Таким образом, предложенный способ позволяет получить объективные характеристики пористости скаффолдов и клеточно-инженерных конструкций с применением общепринятых методов, используемых в электронной микроскопии, без применения сложного и дорогостоящего криооборудования. Способ не требует дополнительного специализированного программного обеспечения, а может быть реализован с использованием программного комплекса анализа и обработки изображений с открытым исходным кодом, распространяемого без лицензионных ограничений, например, ImageJ (National Institutes of Health, Bethesda, MD), что значительно удешевляет реализацию и повышает доступность представленного способа. Использование стандартных автоматизированных настроек при обработке изображений, в частности при применении процедуры формирования двоичного изображения (threshold), позволяет стандартизовать обработку изображений и, таким образом, снизить субъективизм при оценке результатов, имеющийся в прототипе.
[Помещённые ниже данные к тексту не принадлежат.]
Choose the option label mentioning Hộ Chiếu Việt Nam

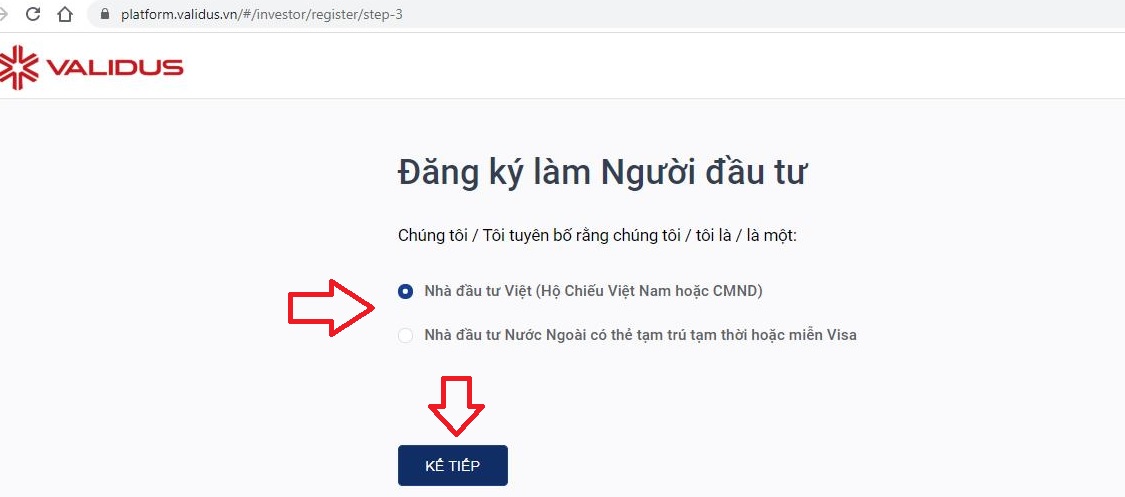pos(593,291)
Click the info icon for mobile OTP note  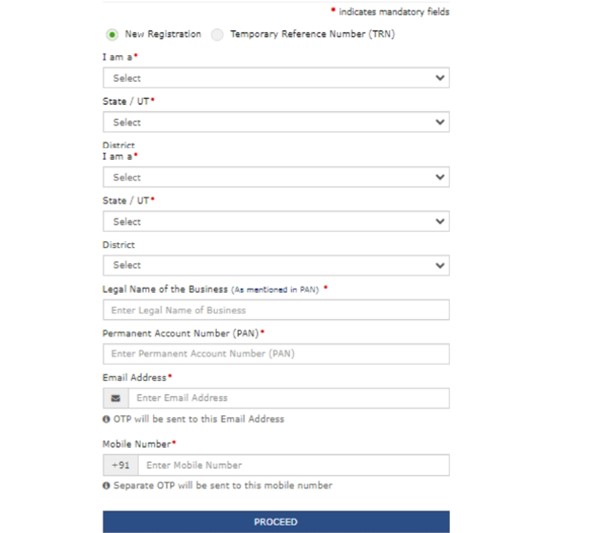coord(106,486)
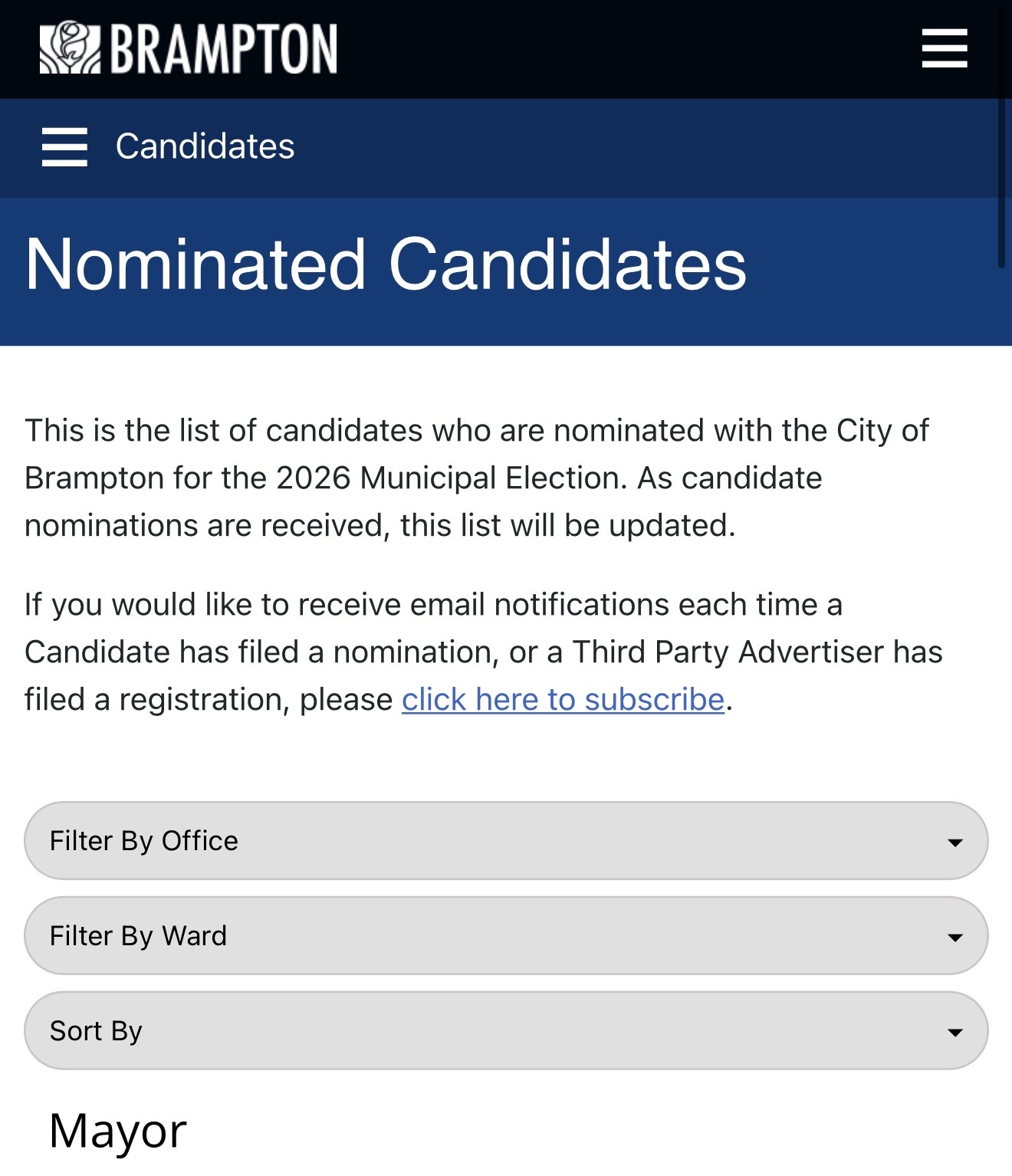Click the Brampton rose emblem icon

coord(70,48)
Использование для характеристики пористости ультратонких срезов скаффолдов / КИК позволяет упростить процедуру визуализации внутренней структуры образцов и сократить временные и трудозатраты (при получении изображений для анализа и непосредственно при проведении процедуры анализа изображений) по сравнению с прототипом, где используются срезы микронного размера.

Способ характеристики пористости скаффолдов и/или клеточно-инженерных конструкций (КИК), включающий получение срезов образцов, получение 2D-изображений внутренней структуры, загрузку 2D-изображений в программный комплекс анализа и обработки изображений, обработку полученных изображений с формированием двоичного изображения, отличающийся тем, что до получения срезов образцы скаффолдов и/или клеточно-инженерных конструкций последовательно фиксируют в 2,5% растворе глутаральдегида на фосфатном буфере и в 1% растворе OsO₄, затем подвергают пробоподготовке препаратов для электронной микроскопии, получают ультратонкие срезы, с полученных срезов на трансмиссионном электронном микроскопе при увеличении 4400× получают 2D-изображения с пяти и более EM-полей зрения, которые обрабатывают с применением процедуры формирования двоичного изображения с использованием автоматической настройки верхнего и нижнего значений пороговых уровней, полученное двоичное изображение анализируют по принципу сканирования всего изображения, при котором в качестве области интереса принимают структурообразующую часть скаффолда, а за фон изображения - просвет пор, измеряют выделенные с помощью порогового значения объекты, делают расчет процентного отношения структурообразующей части скаффолда (С) от общей площади анализируемого изображения, включая просвет пор, процент просвета пор рассчитывается по формуле: П (%)= 100% - С(%).